The book I am using for my Introduction of Topology course is Principles of Topology by Fred H. Croom.
I am to prove the following:
Prove that every connected open $U\subset \mathbb{R}^2$ is path connected.
This is what I understand:
- A space $X$ is connected provided that it cannot be written as the disjoint union of specifically two open sets.
- A space $X$ is path connected if given $a,b\in X$, there is a continuous function $f:[0,1]\rightarrow X$ such that $f(0)=a$ and $f(1)=b$
If I am not mistaken, since $U$ is connected then the only sets which are clopen are $\emptyset$ and $U$. Therefore, given any $a\in U$, I would need to show a set of points, say $A\subseteq U$, which can be joined to $a$ by a path in $U$ is clopen.
Rough Proof:
Suppose $U$ is a connected open subset of $\mathbb{R}^2$. Let $a\in U$ and $A\subseteq U$ be a set of points which can join $a$. We define $C=U \setminus A$; therefore, $A\cap C=\emptyset$ by set difference. We seek to prove $A \neq \emptyset$, $A$ is open, and $A$ is closed.

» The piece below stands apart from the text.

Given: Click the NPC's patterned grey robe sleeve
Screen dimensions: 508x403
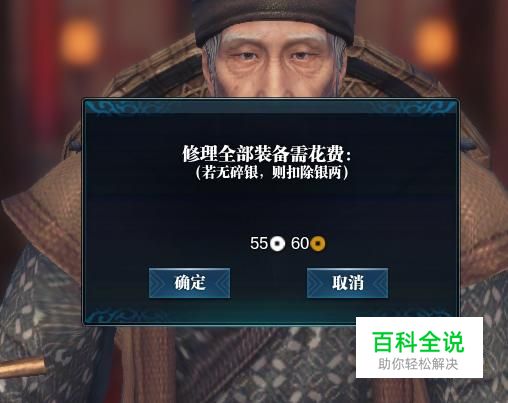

Let $x\in A$ (hence not empty); suppose $\exists \epsilon >0 : B(x,\epsilon)\subseteq U$. Since open balls are convex, it is path connected. Thus for any point $y$ in $B(x)$, there is a path from $x$ to $y$. Since $A$ is a set of points in $U$ that can join $a$, then there exist a path between $x$ and $a$. Since there is a path from $y$ to $x$ and $x$ to $a$; then, there is a path from $y$ to $a$ implying $y$ is in $A$. Since $y\in B(x,\epsilon)$, we conclude $B(x) \subseteq A$, hence $A$ is open.
By definition, for $A$ to be closed, then $U\setminus A = C$ must be open. Using a similar argument above, if $x\in C$, then $\exists \epsilon>0$: $B(x,\epsilon)\subseteq U$. If any point $y\in B(x)$ joins $a$, so can $x$. Hence $C$ is open, therefore $A$ is closed.
By hypothesis, $U$ is connected. Since $A$ is a nonempty subset of $U$, then if follows that $C=\emptyset$ and $A=U$; therefore $U$ is path connected.
Am I on the right track? Is there anything I need to revise or make clear in my proof?
I sincerely thank you for taking the time to read this question and my attempt at proving it. I greatly appreciate any assistance you may provide.
Best Answer
The above proof is almost correct. The set $C$ should be the set of points that cannot be joined with $a$ by a continuous path within $U$. $C$ is open since every $y\in B_r(x)$ cannot be joined with $a$ for $r>0$ such that $B_r(x)\subset U$. Otherwise, we could join $a$ with $y$ and $y$ with $x$ by linear path so $x$ could be joined with $a$. That is a contradiction.